Abstract:
The study examines the perceived service quality of Makumbura Multimodal Transport Centre (MMC), Sri Lanka and how that relates with the overall MMC transit user satisfaction. Following Parasuraman, Zeithaml and Berry’s work in 1988, the “service” here is recognised through five dimensions: tangibility, reliability, responsiveness, assurance, and empathy. 160 MMC transit users who responded through a questionnaire survey perceived that the ‘quality’ of all MMC service dimensions is higher
than the average level. Among which, the highest-rated aspects were from the tangible dimension: MMC services being modern, comfortable, visually appealing, pleasing, immaculate facility with good service mix and a responsiveness dimension: users being well informed about the time and place of transit services.
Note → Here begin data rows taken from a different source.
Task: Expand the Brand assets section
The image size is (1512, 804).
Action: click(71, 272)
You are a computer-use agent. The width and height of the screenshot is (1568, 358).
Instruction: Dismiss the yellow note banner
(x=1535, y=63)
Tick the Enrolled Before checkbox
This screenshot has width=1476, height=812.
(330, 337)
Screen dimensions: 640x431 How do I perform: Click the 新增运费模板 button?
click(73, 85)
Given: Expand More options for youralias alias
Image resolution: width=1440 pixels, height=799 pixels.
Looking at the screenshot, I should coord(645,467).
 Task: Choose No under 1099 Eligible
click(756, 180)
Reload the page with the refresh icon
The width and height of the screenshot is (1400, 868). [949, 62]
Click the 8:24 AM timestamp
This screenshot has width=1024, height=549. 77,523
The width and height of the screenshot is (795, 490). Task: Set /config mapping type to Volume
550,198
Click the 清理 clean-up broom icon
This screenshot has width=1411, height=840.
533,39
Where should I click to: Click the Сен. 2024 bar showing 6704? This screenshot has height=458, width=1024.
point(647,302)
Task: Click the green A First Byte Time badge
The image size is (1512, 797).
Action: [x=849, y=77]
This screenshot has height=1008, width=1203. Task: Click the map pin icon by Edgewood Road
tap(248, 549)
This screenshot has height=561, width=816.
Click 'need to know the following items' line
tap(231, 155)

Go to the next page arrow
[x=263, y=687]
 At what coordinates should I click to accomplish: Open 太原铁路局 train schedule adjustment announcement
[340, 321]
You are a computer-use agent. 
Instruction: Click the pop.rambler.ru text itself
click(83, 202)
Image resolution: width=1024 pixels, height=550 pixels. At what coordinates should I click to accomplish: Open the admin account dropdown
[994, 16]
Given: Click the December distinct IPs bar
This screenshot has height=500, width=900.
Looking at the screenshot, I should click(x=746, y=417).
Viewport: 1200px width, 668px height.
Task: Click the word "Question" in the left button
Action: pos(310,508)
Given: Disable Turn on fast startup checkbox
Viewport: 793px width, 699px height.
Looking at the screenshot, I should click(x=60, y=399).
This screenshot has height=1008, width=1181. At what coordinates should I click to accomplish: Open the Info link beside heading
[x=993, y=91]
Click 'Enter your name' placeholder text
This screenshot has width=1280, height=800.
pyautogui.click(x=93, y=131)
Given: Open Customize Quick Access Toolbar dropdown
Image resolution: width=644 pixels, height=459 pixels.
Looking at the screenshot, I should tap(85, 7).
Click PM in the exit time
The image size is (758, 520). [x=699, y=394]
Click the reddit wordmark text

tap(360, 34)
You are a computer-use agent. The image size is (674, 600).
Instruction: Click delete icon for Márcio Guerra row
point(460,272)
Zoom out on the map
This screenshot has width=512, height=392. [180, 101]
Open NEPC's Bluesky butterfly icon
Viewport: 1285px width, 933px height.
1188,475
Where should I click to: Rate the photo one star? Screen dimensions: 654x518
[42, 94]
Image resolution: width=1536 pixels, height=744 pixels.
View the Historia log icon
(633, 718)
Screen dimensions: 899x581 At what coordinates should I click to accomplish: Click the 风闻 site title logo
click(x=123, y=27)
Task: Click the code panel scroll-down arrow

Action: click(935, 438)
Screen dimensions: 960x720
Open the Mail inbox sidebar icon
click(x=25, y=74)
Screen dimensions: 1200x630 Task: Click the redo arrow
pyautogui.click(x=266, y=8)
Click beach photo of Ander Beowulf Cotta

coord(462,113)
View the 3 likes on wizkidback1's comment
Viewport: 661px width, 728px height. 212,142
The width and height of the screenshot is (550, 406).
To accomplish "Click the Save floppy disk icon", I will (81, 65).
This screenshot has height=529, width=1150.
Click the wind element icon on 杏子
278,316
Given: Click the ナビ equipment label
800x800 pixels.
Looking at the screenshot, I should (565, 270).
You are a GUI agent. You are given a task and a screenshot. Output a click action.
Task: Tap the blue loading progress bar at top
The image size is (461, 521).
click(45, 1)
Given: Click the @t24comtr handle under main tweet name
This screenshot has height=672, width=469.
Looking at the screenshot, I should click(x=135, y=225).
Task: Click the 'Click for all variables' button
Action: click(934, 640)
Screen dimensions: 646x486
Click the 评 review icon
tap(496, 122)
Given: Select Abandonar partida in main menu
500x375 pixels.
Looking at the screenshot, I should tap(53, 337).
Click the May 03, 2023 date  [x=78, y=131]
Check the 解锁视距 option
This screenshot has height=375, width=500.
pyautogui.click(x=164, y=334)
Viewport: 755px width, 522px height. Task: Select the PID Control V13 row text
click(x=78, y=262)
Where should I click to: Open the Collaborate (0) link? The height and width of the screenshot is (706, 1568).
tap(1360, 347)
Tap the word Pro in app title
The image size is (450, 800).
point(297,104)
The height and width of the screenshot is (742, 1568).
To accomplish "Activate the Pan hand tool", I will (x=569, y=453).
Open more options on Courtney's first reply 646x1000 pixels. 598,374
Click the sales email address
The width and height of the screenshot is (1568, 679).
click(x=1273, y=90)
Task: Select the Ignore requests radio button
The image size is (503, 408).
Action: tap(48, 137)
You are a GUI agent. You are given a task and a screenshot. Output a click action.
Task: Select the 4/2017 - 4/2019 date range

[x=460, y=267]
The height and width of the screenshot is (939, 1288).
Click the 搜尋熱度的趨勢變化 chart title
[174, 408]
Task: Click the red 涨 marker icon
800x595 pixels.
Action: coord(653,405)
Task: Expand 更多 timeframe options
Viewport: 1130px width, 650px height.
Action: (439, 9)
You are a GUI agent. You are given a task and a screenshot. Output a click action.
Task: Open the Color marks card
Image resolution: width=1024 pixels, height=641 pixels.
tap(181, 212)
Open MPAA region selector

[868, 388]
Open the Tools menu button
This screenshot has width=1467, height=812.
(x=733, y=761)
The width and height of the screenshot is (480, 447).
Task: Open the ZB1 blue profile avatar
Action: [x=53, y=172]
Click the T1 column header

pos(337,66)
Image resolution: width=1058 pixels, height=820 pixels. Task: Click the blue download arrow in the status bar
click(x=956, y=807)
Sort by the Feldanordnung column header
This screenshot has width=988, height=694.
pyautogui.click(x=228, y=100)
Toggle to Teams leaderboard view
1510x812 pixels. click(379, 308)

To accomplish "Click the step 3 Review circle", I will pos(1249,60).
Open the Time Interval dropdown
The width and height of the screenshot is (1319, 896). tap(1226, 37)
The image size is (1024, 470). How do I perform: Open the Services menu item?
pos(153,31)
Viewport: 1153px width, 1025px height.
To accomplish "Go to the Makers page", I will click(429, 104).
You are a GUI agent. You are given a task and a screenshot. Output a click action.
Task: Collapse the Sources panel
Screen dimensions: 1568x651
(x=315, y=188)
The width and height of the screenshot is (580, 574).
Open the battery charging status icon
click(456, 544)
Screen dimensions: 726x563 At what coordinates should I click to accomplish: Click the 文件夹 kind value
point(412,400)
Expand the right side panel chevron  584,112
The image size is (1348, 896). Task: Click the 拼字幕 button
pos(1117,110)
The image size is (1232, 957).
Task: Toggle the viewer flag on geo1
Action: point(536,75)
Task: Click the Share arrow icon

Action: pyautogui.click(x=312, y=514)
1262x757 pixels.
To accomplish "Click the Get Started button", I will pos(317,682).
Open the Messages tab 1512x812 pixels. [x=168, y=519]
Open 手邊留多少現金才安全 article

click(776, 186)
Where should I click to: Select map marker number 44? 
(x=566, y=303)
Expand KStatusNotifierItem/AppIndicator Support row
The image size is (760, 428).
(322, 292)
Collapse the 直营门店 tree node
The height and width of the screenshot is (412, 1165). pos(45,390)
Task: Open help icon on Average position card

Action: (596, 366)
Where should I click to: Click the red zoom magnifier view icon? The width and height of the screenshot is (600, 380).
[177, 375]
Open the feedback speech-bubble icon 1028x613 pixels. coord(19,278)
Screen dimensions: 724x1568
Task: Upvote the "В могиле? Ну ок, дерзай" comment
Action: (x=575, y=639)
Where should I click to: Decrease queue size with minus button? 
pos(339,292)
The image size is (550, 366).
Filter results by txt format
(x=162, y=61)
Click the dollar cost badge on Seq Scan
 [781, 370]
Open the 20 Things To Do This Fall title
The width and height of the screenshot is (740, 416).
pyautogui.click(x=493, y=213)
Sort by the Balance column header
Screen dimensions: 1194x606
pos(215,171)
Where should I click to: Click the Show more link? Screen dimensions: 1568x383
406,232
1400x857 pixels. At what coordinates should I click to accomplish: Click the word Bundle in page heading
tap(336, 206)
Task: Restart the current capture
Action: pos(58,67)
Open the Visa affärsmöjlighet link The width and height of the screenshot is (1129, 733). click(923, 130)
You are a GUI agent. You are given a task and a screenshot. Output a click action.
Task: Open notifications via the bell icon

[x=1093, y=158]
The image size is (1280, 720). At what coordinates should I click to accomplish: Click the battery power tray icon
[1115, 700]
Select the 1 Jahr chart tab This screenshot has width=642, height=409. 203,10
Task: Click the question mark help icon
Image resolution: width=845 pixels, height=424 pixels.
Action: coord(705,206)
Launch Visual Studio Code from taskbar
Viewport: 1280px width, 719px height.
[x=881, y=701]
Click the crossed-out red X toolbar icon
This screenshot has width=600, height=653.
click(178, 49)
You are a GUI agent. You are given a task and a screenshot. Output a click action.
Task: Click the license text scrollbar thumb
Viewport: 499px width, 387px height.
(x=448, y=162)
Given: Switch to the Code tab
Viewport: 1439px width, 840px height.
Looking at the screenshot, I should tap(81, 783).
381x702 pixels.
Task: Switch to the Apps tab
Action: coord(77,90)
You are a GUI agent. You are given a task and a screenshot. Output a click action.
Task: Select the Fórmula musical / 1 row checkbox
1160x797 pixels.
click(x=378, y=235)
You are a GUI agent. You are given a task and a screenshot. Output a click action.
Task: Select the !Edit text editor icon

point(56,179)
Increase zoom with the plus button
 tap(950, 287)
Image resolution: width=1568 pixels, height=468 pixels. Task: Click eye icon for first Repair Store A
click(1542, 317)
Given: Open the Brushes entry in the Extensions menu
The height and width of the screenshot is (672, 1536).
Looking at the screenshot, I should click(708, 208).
The lowest rated service quality was in the reliability dimension that the ‘other services of MMC such as cafeteria, ATM etc. being delivered as promised. The study found that only tangibility, assurance and empathy dimensions of MMC services positively related to user satisfaction. Reliability and responsiveness dimensions of
MMC service quality had no positive relationship with its user’s overall satisfaction. Conversely, this information whilst become useful feedback for the improvement of MMC services. It certainly calls for further research in understanding the complicated aspects of service quality and user satisfaction in the transport sector in Sri Lanka.